Little has said back office jobs such as IT and human resources would be lost, as they wouldn't need to be duplicated across several DHBs. But he acknowledged there is a shortage of healthcare workers, so "they will stay".
Wagstaff said the CTU backed the creation of the Māori Health Authority, saying having more Māori input into their own health "can only be good".
Epidemiologist Michael Baker, who has become a household name in the past year thanks to his expert knowledge of infectious disease, said New Zealand was "poorly prepared" for COVID-19 and DHBs have struggled with big events such as the 2016 Havelock North waterborne campylobacteriosis outbreak and the 2019 measles epidemic.

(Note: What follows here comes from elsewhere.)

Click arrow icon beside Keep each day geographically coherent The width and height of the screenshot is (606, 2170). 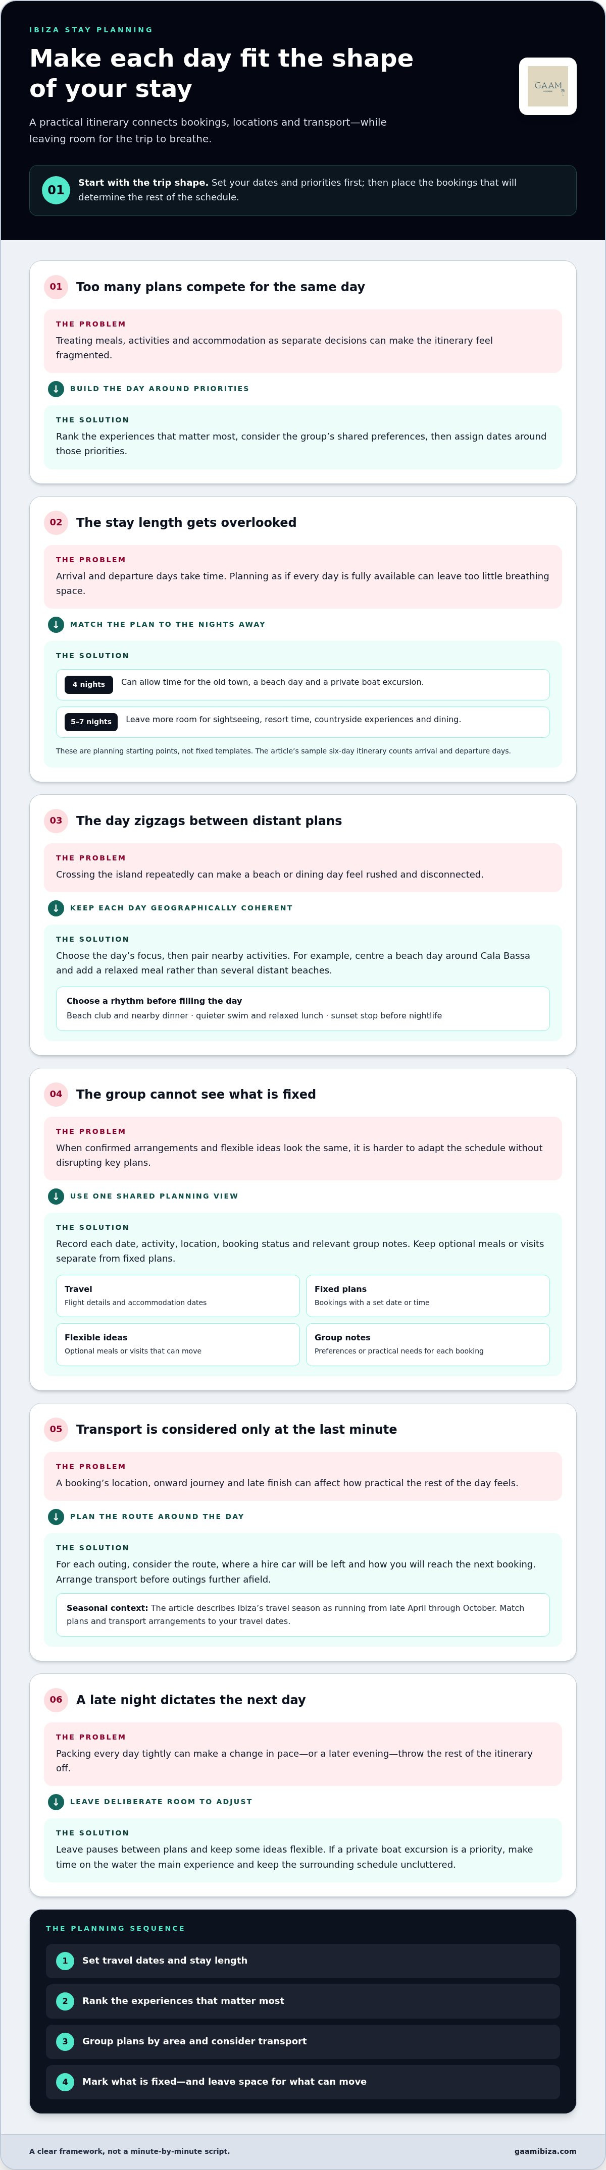click(x=56, y=908)
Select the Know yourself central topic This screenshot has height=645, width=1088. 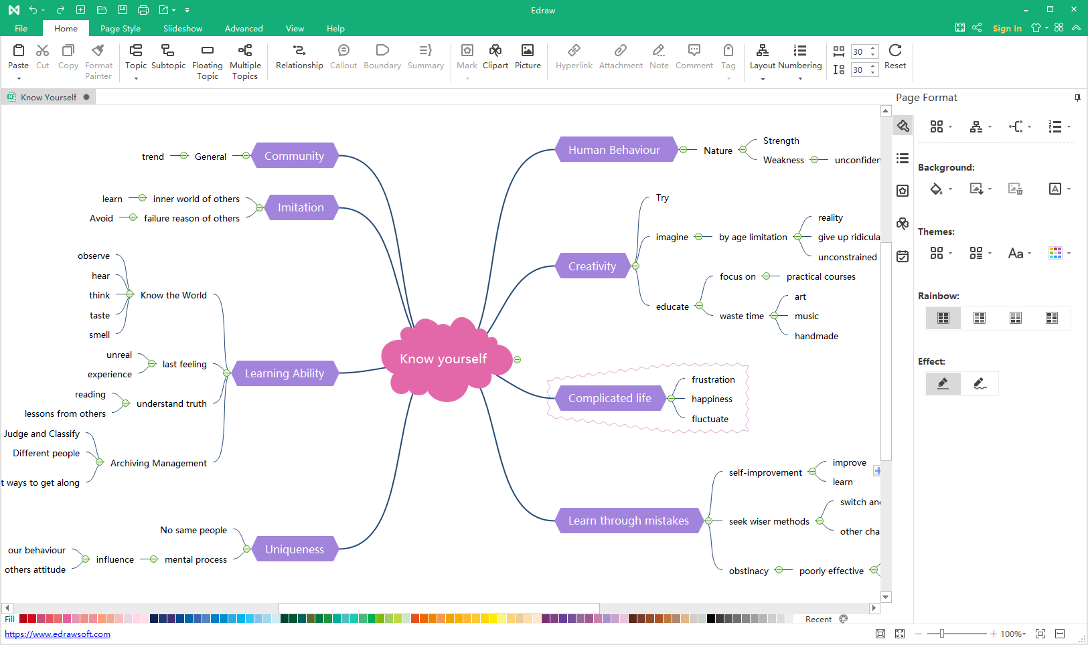point(443,359)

He said the reforms "go a long way" to fixing that, but much would depend on how the reforms are implemented and whether they're properly funded.
"These new public health structures will also need sufficient critical mass and mandate to influence key health determinants such as housing, social welfare, and tax policy. They will need to be able to affect actions by other organisations such as the Ministry of Primary Industries to improve problems like campylobacter contamination of fresh chicken, which is causing an unacceptably high burden of illness and deaths in New Zealand."
Arindam Basu of the University of Canterbury's School of Health Sciences, Education, Health & Human Development said it was perhaps too early to comment on "an overhaul of this magnitude", but said it was likely to be an improvement on the status quo.
"Centralisation... carries with it the potential to become a complex monolith, and risks losing the efficiency that each individual unit might provide in a federated system," he said, but expects "access to care will be significantly improved for everyone" overall.
"The establishment of the Māori Health Authority is definitely a welcome move as such a structure will help to mitigate the existing inequitable access to care for Māori."
Taupua Waiora Centre for Māori Health Research
Spokesperson associate professor Jacquie Kidd of the AUT School of Nursing said the creation of the Māori Health Authority "with teeth... embodies Te Tiriti o Waitangi in terms of tino rangatiratanga and ōritetanga".
"Overall the announcement is very welcome and, if fully realised, will address the pervasive health disparities experienced by Māori."
She said many Māori distrust the present system.
"This new structure must fully engage with whānau to ensure that trust is carefully established and nurtured, and that national health agendas do not overtake those of hapū and whānau."
Kate Waterworth, a post-graduate lecturer in Critical Disability Studies at AUT University, said there were a number of "pleasing" aspects to the reforms, but was disappointed decisions on disability issues had been delayed until September.
"Disabled people have traditionally been neglected as a focus of political attention. Minister Little refers to an outcome of this neglect - that there is poor data held nationally about disabled people's experiences and outcomes of healthcare service use.
"This lack of visibility appears to have delayed important decision-making in this space."
She's holding out hope September's announcement will "address issues of access and quality of health service delivery, of health outcomes (including life expectancy) and of the complex interactions between the experience of disability and broader social and political systems".